Richard Lungen (HC9)
What’s ahead for Gather in 2025 and beyond?
Brent Asplin (Gather)
Well, the most important milestone in the next year is we are going to move the model to risk in January of 2025.
We will go from a fee-for-service practice to having capitated contracts for both our fee-for-service Medicare patients, as well as our largest Medicare Advantage contract in the Boston market. And that’s really what the model is designed to do, to be at risk. That’s a very important milestone for us. Of course, we’ll need to perform against those risk contracts and continue to add centers as we grow in the Massachusetts market. We also have a pipeline of new markets that we’re working to develop, and we’ll be ready to activate those in the near future.
Richard Lungen (HC9)
You are in the unique position of being both a limited partner of HC9 and now you’re the CEO of an HC9 portfolio company. What was it that interested you in both contexts?
Brent Asplin (Gather)
I really admire the network of LPs at HC9, and I have found the LP meetings to be a very informative venue for both networking and dialogue.

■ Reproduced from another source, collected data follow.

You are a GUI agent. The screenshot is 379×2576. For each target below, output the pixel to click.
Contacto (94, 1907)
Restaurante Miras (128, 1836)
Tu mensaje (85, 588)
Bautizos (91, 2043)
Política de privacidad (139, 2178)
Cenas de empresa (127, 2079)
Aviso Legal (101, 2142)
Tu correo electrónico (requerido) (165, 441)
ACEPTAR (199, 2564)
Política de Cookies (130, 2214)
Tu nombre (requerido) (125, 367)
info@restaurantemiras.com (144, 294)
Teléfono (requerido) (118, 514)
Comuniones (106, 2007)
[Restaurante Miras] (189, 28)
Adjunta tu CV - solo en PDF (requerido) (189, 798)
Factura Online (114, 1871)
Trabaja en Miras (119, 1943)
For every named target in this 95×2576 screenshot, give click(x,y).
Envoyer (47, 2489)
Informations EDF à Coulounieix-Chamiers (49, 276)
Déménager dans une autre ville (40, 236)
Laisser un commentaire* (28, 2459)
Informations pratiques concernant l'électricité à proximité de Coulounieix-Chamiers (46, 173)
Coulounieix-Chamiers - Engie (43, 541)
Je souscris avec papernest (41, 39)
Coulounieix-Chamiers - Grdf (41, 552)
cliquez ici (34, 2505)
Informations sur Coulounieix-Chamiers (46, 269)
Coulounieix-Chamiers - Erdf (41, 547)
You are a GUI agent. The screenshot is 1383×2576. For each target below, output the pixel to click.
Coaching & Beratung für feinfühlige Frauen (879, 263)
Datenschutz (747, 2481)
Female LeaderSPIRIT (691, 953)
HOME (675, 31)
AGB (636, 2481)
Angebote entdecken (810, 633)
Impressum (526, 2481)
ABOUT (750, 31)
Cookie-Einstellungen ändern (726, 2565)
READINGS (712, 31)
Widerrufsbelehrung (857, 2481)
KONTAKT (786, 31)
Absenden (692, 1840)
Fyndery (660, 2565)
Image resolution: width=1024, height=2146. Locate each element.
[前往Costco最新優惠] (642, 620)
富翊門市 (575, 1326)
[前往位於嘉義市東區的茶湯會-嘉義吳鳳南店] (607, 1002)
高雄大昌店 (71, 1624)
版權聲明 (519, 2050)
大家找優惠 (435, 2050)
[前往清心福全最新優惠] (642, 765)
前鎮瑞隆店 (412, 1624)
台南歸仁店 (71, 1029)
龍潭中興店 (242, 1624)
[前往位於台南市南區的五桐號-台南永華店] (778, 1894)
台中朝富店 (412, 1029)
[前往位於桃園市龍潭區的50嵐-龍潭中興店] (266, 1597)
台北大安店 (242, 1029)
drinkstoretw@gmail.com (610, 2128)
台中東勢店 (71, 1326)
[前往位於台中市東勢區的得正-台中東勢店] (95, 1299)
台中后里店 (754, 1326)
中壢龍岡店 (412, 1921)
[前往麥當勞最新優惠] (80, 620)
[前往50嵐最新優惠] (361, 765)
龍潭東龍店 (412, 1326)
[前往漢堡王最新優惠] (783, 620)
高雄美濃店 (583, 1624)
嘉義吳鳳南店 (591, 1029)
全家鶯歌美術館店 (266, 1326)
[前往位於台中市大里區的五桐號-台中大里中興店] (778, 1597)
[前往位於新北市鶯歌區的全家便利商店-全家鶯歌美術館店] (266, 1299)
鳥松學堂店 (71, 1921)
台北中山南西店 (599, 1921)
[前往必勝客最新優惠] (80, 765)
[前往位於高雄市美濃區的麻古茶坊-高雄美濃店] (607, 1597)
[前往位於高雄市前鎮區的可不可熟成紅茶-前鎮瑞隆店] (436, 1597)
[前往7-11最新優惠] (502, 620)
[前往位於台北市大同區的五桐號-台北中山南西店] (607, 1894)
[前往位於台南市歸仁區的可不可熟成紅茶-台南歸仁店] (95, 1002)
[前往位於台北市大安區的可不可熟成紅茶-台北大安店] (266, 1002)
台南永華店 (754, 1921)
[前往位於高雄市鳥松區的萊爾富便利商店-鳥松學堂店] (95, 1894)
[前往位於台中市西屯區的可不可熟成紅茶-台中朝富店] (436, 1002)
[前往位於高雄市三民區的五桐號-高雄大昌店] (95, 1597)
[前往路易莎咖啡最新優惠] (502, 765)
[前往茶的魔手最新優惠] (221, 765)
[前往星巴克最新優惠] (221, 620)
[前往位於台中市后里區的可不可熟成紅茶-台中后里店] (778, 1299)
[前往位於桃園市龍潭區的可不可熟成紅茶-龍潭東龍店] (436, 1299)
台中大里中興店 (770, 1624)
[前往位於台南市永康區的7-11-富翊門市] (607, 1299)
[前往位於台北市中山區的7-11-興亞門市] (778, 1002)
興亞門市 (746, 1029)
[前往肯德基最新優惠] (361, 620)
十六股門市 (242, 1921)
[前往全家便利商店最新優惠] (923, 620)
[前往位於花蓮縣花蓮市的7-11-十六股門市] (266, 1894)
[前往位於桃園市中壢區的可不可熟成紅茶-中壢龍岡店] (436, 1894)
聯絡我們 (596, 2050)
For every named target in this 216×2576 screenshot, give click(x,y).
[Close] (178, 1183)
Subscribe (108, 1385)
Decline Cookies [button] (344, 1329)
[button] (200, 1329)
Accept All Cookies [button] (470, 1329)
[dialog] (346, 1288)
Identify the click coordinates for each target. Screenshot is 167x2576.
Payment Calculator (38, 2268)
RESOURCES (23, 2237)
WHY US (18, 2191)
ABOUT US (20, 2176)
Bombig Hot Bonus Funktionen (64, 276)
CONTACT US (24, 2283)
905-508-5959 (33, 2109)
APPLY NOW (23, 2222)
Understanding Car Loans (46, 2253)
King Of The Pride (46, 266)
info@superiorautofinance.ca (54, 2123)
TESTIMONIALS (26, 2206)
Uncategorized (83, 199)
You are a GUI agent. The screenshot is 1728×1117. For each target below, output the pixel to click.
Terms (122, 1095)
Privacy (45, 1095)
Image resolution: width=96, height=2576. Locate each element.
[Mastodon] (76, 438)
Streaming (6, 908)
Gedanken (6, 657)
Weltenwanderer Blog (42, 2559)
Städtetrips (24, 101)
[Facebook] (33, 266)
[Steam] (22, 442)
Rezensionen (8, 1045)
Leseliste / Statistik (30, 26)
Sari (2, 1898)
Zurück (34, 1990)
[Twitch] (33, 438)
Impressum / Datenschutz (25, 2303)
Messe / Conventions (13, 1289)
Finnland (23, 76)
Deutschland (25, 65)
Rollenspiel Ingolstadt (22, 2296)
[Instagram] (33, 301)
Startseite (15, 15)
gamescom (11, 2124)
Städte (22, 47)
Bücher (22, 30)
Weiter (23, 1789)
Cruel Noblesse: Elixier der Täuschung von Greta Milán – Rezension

Clearly, there are a number of experienced individuals who can be helpful to a company like Gather, whether that’s on the payor or contracting front or other questions tied to scaling or fundraising. There’s just a lot of good relationships, some of them pre-existing and others that I’ve now met as an LP and portfolio company CEO with HC9.
At the end of the day, the network is what’s really attractive. Our earlier round investors, Khosla and Maverick, were both looking for a new investor to come in that could truly be a strategic partner as we scale the company, and everyone’s excited to have HC9 on board.